DATA: Sorry, sir. If that subject troubles you
MCCOY: Troubles me? What's so damned troubling about not having died? How old do you think I am?
DATA: One hundred thirty seven years, Admiral, according to Starfleet records.

So Starfleet records list McCoy's age as 137 years. But Data didn't say whether they had to allow for any science fictional types of events which might have made McCoy live more or fewer years than the number of years since he was born. It should be obvious that in Star Trek a character can be older or younger than the number of yeas since their birth, and so being 137 years old does not necessarily mean being born 137 years earlier.

And it is possible that McCoy was born 137 years before "Encounter at Farpoint" and was, for example, 45 years old in the first season of TOS. That would make the first season of TOS happen 92 years before "Encounter at Farpoint", which might be possible. It doesn't matter what the official Star Trek chronology says, since it is merely official, and not canon and not necessarily correct.

I always figured he learned that stuff from Marla on those long, lonely nights on Ceti Alpha V. She was an historian after all . . . .
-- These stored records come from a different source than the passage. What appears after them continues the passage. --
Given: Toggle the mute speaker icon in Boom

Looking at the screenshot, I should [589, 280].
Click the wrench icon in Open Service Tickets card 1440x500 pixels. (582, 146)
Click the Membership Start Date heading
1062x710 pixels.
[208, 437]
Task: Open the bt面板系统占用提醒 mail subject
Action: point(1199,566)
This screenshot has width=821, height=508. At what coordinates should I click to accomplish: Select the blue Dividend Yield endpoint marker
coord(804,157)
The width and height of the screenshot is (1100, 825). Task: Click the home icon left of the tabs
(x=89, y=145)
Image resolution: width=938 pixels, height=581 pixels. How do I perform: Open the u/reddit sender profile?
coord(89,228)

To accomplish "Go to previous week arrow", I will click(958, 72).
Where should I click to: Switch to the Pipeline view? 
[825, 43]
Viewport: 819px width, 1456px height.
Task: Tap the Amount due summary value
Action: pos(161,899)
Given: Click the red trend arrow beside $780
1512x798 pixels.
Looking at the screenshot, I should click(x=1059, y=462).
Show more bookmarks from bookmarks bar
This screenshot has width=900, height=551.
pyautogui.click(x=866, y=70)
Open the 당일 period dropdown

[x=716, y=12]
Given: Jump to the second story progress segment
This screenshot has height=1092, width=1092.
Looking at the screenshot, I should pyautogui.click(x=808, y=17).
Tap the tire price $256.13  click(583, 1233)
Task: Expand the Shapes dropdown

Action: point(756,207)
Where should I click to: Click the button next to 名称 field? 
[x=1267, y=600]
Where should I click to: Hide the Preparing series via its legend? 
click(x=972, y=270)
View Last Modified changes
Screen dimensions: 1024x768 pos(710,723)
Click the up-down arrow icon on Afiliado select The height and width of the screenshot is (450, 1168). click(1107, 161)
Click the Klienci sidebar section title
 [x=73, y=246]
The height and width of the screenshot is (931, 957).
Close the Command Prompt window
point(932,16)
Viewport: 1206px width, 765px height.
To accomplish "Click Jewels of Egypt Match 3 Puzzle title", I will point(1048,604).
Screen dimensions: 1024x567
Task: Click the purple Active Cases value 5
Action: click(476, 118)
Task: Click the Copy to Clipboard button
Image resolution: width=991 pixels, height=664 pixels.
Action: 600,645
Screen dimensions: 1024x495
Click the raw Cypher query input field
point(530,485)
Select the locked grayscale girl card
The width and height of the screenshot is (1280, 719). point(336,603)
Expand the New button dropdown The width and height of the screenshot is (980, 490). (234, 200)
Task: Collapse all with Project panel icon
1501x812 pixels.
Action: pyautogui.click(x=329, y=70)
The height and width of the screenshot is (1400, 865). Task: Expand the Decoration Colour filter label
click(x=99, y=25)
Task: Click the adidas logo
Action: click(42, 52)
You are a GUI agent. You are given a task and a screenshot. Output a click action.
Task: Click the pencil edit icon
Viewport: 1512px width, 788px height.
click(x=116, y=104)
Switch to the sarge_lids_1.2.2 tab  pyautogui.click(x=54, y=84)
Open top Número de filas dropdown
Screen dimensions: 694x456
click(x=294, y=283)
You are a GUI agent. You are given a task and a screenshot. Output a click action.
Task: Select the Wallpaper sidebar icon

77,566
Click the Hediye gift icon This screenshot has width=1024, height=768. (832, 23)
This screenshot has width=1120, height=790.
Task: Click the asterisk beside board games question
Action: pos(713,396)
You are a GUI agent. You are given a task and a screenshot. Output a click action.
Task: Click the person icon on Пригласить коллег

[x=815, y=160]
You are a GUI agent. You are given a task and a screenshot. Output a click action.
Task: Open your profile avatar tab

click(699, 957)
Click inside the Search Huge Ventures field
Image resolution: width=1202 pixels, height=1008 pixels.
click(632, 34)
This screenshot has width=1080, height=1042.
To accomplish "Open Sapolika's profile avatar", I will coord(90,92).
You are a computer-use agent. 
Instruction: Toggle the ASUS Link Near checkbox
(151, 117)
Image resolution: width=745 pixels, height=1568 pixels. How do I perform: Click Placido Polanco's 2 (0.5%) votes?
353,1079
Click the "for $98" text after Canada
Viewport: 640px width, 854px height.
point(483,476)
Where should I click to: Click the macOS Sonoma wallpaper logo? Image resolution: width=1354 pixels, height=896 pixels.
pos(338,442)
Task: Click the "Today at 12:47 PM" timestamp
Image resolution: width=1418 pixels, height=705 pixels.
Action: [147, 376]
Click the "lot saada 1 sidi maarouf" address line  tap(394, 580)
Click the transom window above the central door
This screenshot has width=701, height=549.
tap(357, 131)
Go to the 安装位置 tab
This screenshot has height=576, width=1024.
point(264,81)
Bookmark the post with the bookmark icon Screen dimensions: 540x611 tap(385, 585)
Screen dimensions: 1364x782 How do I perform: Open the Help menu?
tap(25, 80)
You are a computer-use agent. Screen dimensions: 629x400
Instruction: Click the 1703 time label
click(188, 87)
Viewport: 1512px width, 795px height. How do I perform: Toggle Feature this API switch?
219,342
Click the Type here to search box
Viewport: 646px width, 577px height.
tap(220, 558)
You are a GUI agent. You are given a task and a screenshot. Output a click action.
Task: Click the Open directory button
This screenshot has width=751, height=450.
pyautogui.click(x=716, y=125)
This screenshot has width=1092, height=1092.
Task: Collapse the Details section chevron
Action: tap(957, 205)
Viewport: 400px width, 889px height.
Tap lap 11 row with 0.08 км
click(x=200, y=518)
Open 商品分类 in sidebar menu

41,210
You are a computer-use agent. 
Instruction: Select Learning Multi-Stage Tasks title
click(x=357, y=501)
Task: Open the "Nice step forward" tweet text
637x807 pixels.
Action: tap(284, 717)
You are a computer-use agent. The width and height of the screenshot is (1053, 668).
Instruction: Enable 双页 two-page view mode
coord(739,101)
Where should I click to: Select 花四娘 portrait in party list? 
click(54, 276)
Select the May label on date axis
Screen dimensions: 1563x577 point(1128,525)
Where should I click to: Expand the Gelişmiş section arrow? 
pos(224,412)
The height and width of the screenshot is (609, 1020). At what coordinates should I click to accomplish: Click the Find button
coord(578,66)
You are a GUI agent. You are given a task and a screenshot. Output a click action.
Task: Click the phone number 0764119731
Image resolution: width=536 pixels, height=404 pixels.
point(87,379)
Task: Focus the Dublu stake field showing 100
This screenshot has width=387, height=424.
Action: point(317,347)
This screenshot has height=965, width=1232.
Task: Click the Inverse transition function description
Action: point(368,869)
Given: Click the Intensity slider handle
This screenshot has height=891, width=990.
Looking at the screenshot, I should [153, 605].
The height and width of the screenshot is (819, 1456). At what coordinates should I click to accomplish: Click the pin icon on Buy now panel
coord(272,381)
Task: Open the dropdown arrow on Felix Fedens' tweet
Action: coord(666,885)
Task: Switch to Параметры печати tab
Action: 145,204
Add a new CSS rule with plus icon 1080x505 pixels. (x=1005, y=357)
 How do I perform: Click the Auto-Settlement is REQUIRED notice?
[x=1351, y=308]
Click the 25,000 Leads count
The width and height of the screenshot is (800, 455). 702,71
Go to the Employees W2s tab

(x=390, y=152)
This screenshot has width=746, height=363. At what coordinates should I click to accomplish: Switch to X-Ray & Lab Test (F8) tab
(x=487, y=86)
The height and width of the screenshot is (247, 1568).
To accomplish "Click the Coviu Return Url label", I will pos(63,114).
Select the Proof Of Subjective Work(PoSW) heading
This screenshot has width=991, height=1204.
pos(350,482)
I like this explanation. It's simple, logical, and it doesn't require some convoluted-but-never-again-mentioned encounter between Khan and the Klingons before he meets Kirk.

Yes, I agree that Marla probably was interested in Klingons, considering her taste in men, and would know a lot about them. And Khan probably had Marla bring along some books, etc., about the Eugenics Wars, etc., so he could read what historians said about him. And I feel pretty certain that Khan learned the current date and thus how long he was in cold sleep aboard the Botany Bay from Marla.
 
Q was also doing them a favour. Even with over a year to prepare, the Federation barely survived. If the Borg had just appeared, it would have been the end.
Yeah, he really saved their asses.

Then again. Wouldn't they have had years and years to advance their technology?
 
There's something to be said about a dangerous threat coming that prompts leaps in technology.

As Picard said in the end, the Federation needed a kick in their complancency.